About this exercise ▸ I'd like every record given again exactly, please.

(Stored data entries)
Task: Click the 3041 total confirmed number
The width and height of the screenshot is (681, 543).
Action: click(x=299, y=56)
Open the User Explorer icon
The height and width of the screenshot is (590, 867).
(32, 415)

Finished exercise ▸
Task: Click the 3041 total confirmed number
The width and height of the screenshot is (681, 543).
Action: click(x=299, y=56)
Open the User Explorer icon
The height and width of the screenshot is (590, 867).
(32, 415)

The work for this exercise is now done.